Tuesday, May 02, 2006

This, that, and the other, and stuff

OK, so my title is a little forced. They don't pay me for this, you know.

:-)

Cover the Uninsured Week: May 1-7 is Covered the Uninsured Week in America. Check out the Robert Woods Johnson page for lots of facts, figures, and local contacts. Kids who are uninsured tend to avoid primary care and end up in the ER. Or as one of our local neurologists told us today at a forum, one vial of insulin: $32.00. Three days in PICU in DKA: $18,000.00. Do the math.

Autism Risk and Safety Management: While this information checklist is intended for first responders and law enforcement professionals, it contains a lot of useful hints for health-care personnel, too. It is very easy to escalate situations into utter chaos when you are faced with a child or adult with autism who cannot understand what you want, cannot communicate to you in any way, and is incapable of cooperating.
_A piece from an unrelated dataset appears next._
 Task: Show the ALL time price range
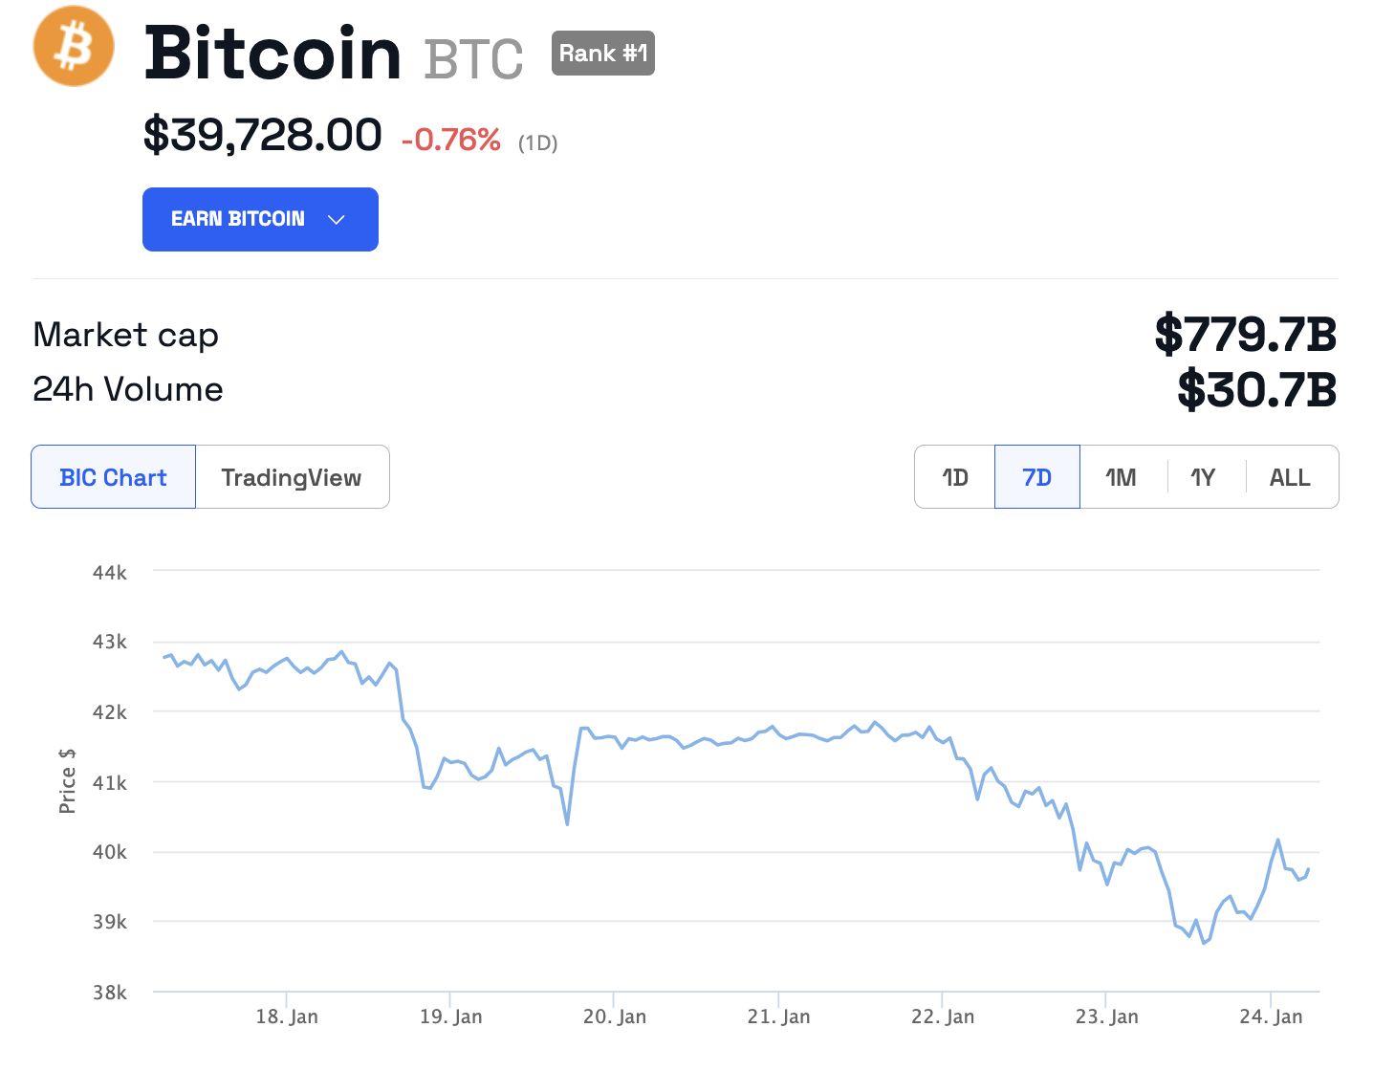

For instance, it would be really helpful to front-desk office staff to have some basic understanding about processing problems ("give them a few minutes to process your information"), personal space issues, sensory overloads, and use of repetitive movements for self-calming. In fact, many of these hints are just good ideas for all kinds of de-escalation situations.
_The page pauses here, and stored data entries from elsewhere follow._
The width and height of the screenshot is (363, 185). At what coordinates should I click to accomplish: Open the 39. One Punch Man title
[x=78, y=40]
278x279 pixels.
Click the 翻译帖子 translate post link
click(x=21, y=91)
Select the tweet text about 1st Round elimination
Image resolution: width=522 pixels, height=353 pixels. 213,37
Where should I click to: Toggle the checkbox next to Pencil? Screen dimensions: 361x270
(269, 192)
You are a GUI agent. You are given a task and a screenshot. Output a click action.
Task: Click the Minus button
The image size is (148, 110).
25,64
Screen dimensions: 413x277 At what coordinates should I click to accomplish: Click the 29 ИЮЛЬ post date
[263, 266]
Cumulative Social Disadvantage Associated with Poorer Child Health: This study looked at the effect of cumulative social disadvantages (poverty, minority race/ethnicity, low parental education, and not living with both biological parents) and found "the accumulation of social disadvantage among children was strongly associated with poorer child health and having insurance did not reduce the observed health disparities." Everyone in primary pediatric and family practice should bear this in mind: it's so much more than "is your baby up-to-date on his shots?", isn't it.
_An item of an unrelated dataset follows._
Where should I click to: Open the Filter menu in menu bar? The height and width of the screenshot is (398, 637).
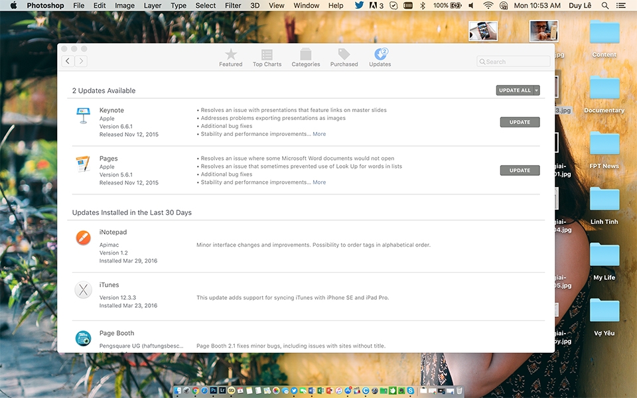coord(233,6)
Finally: What Maternal/Child community nurses have been saying anecdotally for a long time: Mom's Attention Benefits Tiny Newborns for Years:

Dr. Karen E. Smith of the University of Texas Medical Branch in Galveston led the research, part of an ongoing study of 360 children born between 1990 and 1992. Many of these children were born at a very low weight -- around 2 pounds, on average -- while the rest were normal-weight, term newborns.

The researchers looked at whether a mother's responsiveness to her child during infancy and early childhood was related to intellectual development through the age of 10. They judged responsiveness by observing mothers and children interacting at home.

In general, the study found, when mothers reacted promptly to their child's "signals," were affectionate, used a positive tone of voice, and offered praise and encouragement, their children showed stronger intellectual development.

This was particularly true when mothers consistently showed this parenting style throughout infancy and the preschool years.

"An encouraging finding was that, despite the increased risk for slower cognitive growth found for those born at a (very low birthweight), responsive parenting was able to moderate this risk," Smith and her colleagues write.

Grand Rounds is up at Polite Dissent (no, I have nothing there this week!-but don't let that stop you) .

mary

2 Comments:

Anonymous Anonymous said...

Thank you for the autism behavior list. I ususally am able to ask the patient or the parent what works for them.

One time I had a patient who looked like he was throwing a "temper tantrum" except that he was eight. Not behavior you expect at that age.

I sat down and over the yells of the patient got the story from the mother about the child being autistic.

So there'a an autisic child under the bright ER lights, away from anything remotely considered "normal" to him and mom wrestling to keep him under control.

So...down went the lights, and down went the voices.
we consulted with mom on medications and how they should be given.
The patient eventually lay quiet in mom's arms on the gurney and it was decided he could have his medications at home.

Anytime a child comes in with ANY syndrome, I follow the parents guidelines. Geeze, who knows the kid better than they do?

And then I go look it up.......

6:49 PM  
Blogger mary said...

Well, I have been away from my blog, and missed your comment! Thanks for the thanks. I thought the checklist was really good, actually, and have proposed we give it to all the people doing "registration" functions at our hospital, too. Not just the clinical people. Pre-emptive measures (like your example of turning down the lights and muffling as much as possible the noise level) beat "take downs" anyday, in my book!